(Exercise) Rewrite the part of the records that opens with the line containing "How do I perform: Switch" and closes with the line containing "click(181, 138)", changing "hamburger menu" to "navigation menu" and leaving all else unchanged.

Stored data entries
--- begin ---
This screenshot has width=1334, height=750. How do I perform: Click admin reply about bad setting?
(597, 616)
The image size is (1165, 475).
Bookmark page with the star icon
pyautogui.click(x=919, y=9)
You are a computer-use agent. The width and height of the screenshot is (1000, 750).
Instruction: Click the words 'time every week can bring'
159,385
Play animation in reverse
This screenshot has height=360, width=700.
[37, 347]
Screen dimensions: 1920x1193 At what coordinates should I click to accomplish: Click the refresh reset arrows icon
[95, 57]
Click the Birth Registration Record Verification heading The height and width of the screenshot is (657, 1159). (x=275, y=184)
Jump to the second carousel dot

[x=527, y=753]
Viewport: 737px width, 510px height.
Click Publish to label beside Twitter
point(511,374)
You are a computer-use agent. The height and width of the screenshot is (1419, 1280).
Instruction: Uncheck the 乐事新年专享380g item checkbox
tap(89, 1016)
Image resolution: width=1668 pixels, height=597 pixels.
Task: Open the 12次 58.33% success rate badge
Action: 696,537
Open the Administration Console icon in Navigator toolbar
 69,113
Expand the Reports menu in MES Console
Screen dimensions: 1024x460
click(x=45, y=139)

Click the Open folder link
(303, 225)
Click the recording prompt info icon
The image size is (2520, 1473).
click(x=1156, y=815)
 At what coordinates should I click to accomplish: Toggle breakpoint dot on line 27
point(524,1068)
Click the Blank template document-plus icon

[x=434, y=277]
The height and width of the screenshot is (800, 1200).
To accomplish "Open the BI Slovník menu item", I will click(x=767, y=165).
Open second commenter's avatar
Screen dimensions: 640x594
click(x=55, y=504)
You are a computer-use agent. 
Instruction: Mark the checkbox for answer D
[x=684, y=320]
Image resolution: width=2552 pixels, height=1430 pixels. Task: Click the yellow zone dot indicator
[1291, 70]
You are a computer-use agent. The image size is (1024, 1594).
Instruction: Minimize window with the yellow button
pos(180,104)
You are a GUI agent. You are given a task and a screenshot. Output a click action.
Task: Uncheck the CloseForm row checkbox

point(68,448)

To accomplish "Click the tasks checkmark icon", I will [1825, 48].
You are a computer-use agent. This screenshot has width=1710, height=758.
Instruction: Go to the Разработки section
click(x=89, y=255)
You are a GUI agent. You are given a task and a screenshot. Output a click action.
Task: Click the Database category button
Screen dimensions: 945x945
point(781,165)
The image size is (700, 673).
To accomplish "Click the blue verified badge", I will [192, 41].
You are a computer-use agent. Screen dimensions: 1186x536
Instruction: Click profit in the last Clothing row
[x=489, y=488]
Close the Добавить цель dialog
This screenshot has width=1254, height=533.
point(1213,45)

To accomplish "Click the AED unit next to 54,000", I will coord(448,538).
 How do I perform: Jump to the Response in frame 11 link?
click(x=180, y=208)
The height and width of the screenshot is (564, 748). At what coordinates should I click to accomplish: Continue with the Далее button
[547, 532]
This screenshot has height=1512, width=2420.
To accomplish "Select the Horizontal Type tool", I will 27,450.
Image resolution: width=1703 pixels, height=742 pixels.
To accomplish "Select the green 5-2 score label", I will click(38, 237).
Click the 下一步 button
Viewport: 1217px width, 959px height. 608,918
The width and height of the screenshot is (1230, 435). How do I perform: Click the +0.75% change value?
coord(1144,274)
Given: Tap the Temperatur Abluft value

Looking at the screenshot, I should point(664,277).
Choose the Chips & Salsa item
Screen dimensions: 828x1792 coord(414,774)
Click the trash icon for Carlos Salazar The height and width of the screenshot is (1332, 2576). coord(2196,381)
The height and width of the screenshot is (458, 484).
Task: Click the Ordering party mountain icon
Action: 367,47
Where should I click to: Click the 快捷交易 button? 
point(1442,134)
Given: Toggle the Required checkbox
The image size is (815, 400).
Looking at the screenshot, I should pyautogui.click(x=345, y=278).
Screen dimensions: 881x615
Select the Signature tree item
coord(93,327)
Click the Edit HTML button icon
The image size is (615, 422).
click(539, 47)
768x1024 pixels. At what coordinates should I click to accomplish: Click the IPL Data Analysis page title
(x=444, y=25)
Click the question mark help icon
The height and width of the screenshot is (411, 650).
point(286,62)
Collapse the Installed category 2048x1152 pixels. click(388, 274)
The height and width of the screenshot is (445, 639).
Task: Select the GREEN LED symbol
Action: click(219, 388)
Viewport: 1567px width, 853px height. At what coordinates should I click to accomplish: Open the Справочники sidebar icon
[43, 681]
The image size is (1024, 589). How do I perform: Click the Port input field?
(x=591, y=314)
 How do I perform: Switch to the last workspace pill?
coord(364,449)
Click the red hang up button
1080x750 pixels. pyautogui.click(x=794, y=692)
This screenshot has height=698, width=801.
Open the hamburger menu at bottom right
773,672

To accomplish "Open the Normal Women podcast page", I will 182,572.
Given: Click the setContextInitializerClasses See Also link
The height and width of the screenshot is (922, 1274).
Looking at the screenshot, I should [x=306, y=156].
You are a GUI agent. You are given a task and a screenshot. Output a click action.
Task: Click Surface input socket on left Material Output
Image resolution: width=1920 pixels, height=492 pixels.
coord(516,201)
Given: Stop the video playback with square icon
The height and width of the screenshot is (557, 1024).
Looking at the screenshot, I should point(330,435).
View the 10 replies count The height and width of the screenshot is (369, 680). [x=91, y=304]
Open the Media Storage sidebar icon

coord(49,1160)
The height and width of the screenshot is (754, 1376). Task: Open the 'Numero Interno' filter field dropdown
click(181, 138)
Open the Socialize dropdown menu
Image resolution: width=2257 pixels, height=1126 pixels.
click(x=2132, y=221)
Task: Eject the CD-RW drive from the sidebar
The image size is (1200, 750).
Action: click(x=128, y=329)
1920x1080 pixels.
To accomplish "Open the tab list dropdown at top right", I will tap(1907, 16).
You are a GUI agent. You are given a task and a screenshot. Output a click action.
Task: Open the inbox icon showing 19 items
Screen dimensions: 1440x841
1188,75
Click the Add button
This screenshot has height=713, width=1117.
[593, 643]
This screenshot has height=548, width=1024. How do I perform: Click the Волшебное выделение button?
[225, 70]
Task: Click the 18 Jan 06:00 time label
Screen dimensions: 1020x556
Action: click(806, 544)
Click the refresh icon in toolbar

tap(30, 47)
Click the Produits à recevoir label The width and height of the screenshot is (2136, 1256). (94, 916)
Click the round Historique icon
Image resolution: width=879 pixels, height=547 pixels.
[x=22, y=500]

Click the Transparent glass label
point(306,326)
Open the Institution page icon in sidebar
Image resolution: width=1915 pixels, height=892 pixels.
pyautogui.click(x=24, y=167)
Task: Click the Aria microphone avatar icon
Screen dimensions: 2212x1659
--- end ---
(Answer to the task)
 How do I perform: Switch to the last workspace pill?
coord(364,449)
Click the red hang up button
1080x750 pixels. pyautogui.click(x=794, y=692)
This screenshot has height=698, width=801.
Open the navigation menu at bottom right
773,672

To accomplish "Open the Normal Women podcast page", I will 182,572.
Given: Click the setContextInitializerClasses See Also link
The height and width of the screenshot is (922, 1274).
Looking at the screenshot, I should [x=306, y=156].
You are a GUI agent. You are given a task and a screenshot. Output a click action.
Task: Click Surface input socket on left Material Output
Image resolution: width=1920 pixels, height=492 pixels.
coord(516,201)
Given: Stop the video playback with square icon
The height and width of the screenshot is (557, 1024).
Looking at the screenshot, I should point(330,435).
View the 10 replies count The height and width of the screenshot is (369, 680). [x=91, y=304]
Open the Media Storage sidebar icon

coord(49,1160)
The height and width of the screenshot is (754, 1376). Task: Open the 'Numero Interno' filter field dropdown
click(181, 138)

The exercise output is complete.